Here they come. The crowd had somehow found their way to Jesus: here they came
scrambling up the mountain to be with Jesus.
So, let’s
look again at the story and, two thousand years down the line we don’t
instantly recognise the subtext as the original listeners and readers would
have, and that diminishes our understanding of the Gospel. There are so many
layers to the miracle stories.
Now in this
passage notice that John tells us the crowd “saw the signs.” This would have
had Mr. Forrest and Mrs. King arguing straight away, so let’s be clear. In
John’s gospel, miracles are signs that point beyond themselves – to God. Every
time Jesus performs a miracle he is saying something about God and about
himself in relation to God. The miracles are not important merely because this
or that person is healed or because Jesus changes water to wine or whatever.
The miracles are signs that point to the reality of who Jesus is. Yes the crowd
gathered for healing, but they kept following him because of the signs, even if
they didn’t yet fully understand the implications.
Perhaps the
most obvious theological emphasis of this feeding miracle is to tell us that
Jesus is the new Moses. Even with a sketchy knowledge of the Old Testament most
people are likely to remember that Moses had done something similar with the
manna in the desert. Like Moses Jesus crosses the water into the desert, sits
the people down and feeds them with miraculous bread in such abundance that
there are basketfuls left over. Much less obviously, because this Old Testament
story is perhaps less well known, Jesus’ actions also recall Elisha. Some of
the details of the feeding stories reflect an incident in 2 Kings when Elisha
takes an army into the desert and feeds them miraculously with a few loaves.
Taking Moses
and Elisha together, the story seems to be hinting that in repeating what Moses
did, Jesus is fulfilling the Law and, in repeating what Elisha did, Jesus is
fulfilling the Prophets. Whatever else this feeding miracle is intended to
teach us, it also reaches us that Jesus is truly the one whom the Law and the
Prophets foretold.
Some
commentators go further: the words and actions of Jesus over the bread are
exactly the same as at the Last Supper.

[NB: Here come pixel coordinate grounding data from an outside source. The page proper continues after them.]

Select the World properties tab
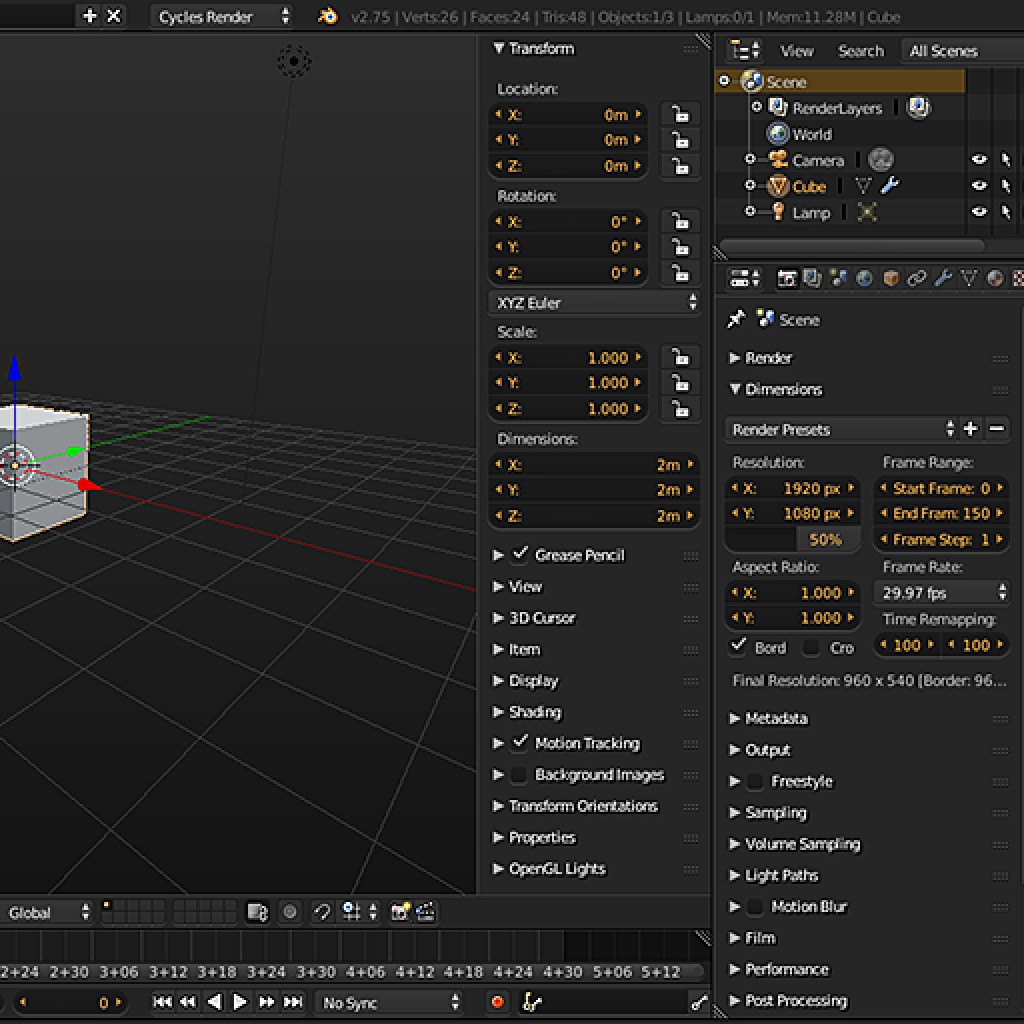1024x1024 pixels. [866, 279]
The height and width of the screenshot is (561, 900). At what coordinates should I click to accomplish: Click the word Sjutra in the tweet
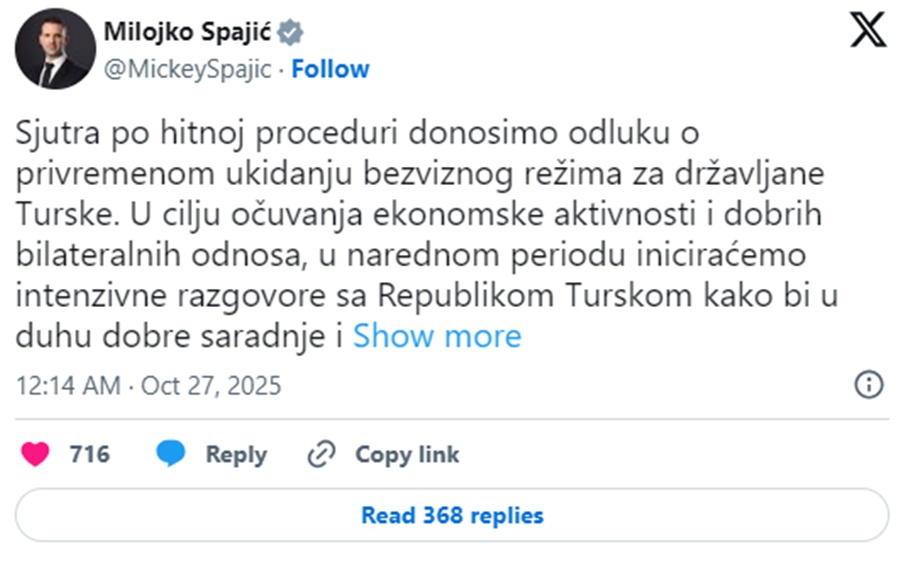[x=54, y=133]
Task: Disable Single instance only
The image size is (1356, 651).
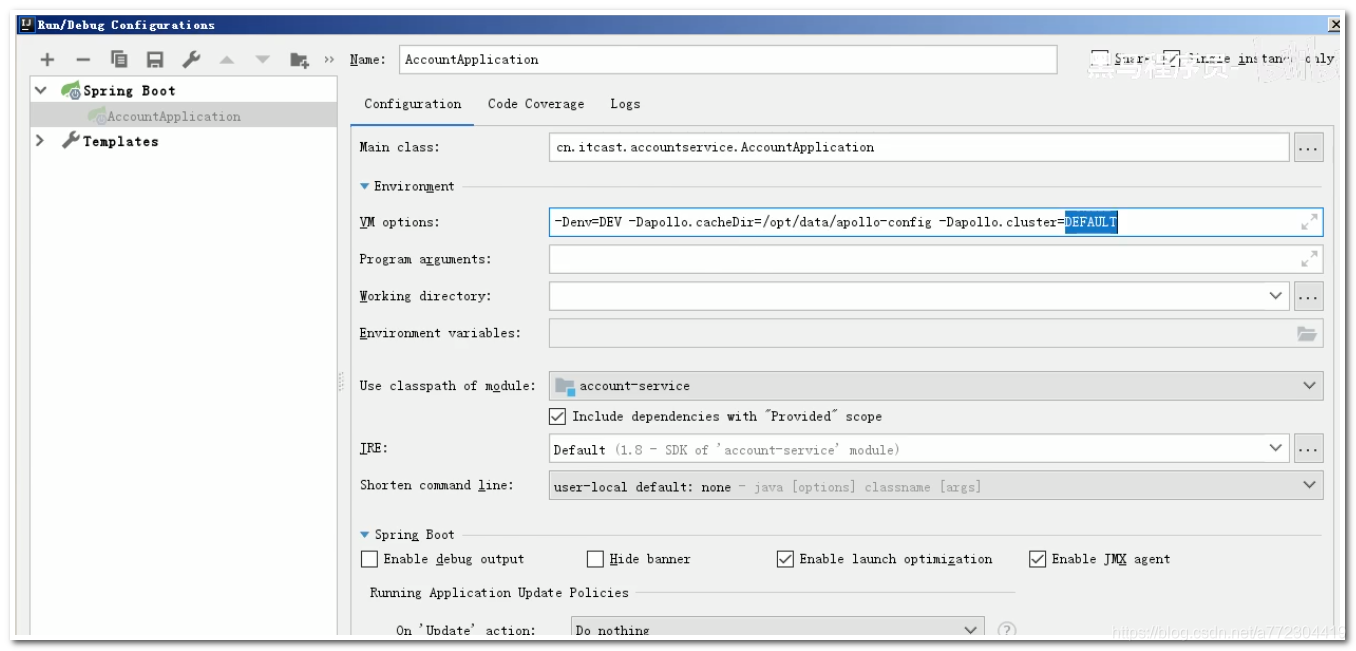Action: point(1172,57)
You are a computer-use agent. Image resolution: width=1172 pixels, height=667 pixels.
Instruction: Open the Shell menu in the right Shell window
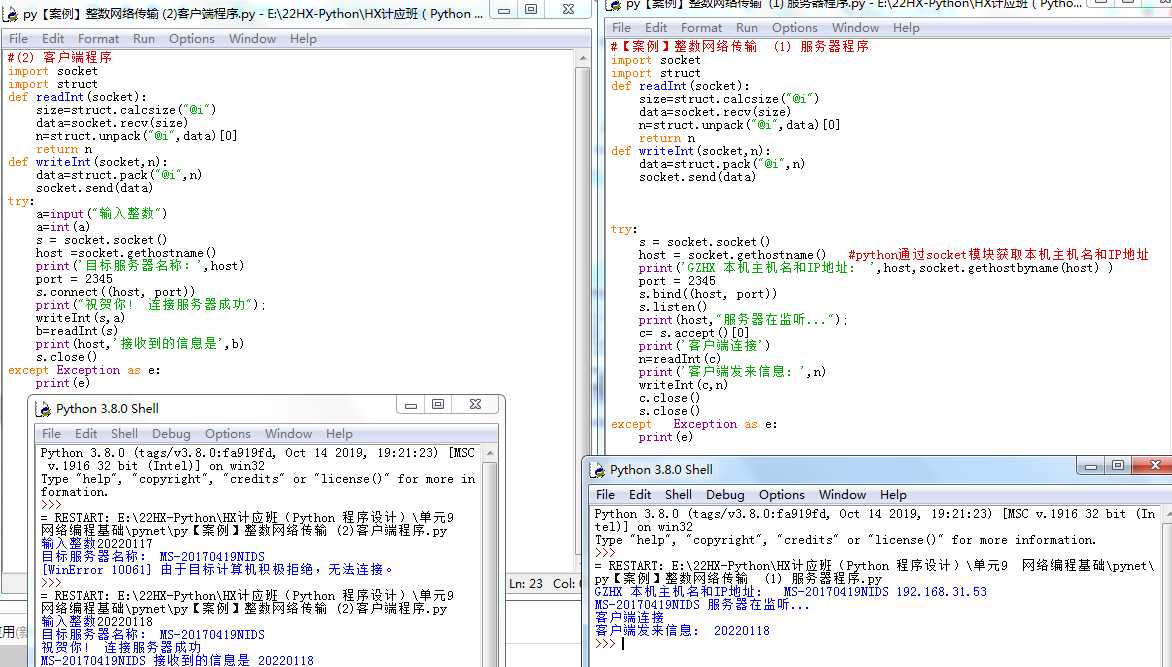click(678, 495)
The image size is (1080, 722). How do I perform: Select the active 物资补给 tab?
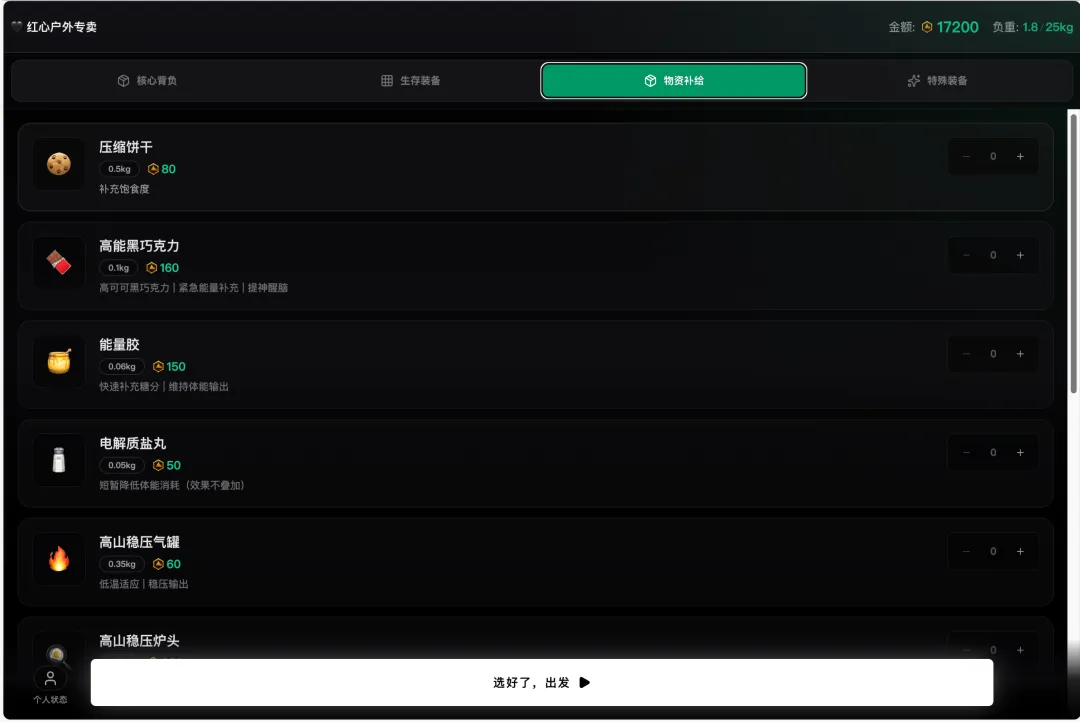pyautogui.click(x=674, y=81)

The association with Moses and the
Exodus here, in what we are told was the Passover season, points to the new
Christian Passover, the Eucharist.
These are
the signposts which point to Jesus’ divinity and to the readers and listeners
of the day they must have been akin to flashing neon lights which spelt out the
truths, hopes, patterns and meanings and modern relevance of the Old Testament
scriptures those elements represented.
“All
Scripture is God-breathed and is useful for teaching, for reproof, for
correction, and for training in righteousness.” (2 Timothy). Only all too often
we have lost the key and therefore miss many of the nuances.
What should
this mean for us today? When we read the miracle of the feeding of the
multitude, how should we react? Well, perhaps the best response is the one
provided by scripture itself, the discourse of Jesus on the Bread of Life in
John’s Gospel. In John, it's Jesus himself who will become the real food:
“I am the
bread of life. Your ancestors ate the manna in the wilderness, and they died.
This is the bread that comes down from Heaven so that one may eat of it and not
die. I am the living bread that came down from Heaven. Whoever eats this bread
will live forever.” Jesus understood all too well that if he let people claim
him as their physical provider, they would miss the reason for his coming. His
intent was to point them beyond their physical needs to their spiritual ones.
He wanted them to look not merely to bread, the most meagre sustenance of the
poor. “The bread you will eat”, John tells us Jesus said, “is my flesh.” In a
profound spiritual sense, Jesus wants his followers to understand that their
communion with him, their participation in his very life, will lead to new
levels of maturity and understanding.
What would
Mr. Forrest and Mrs. King have made of it all, I wonder?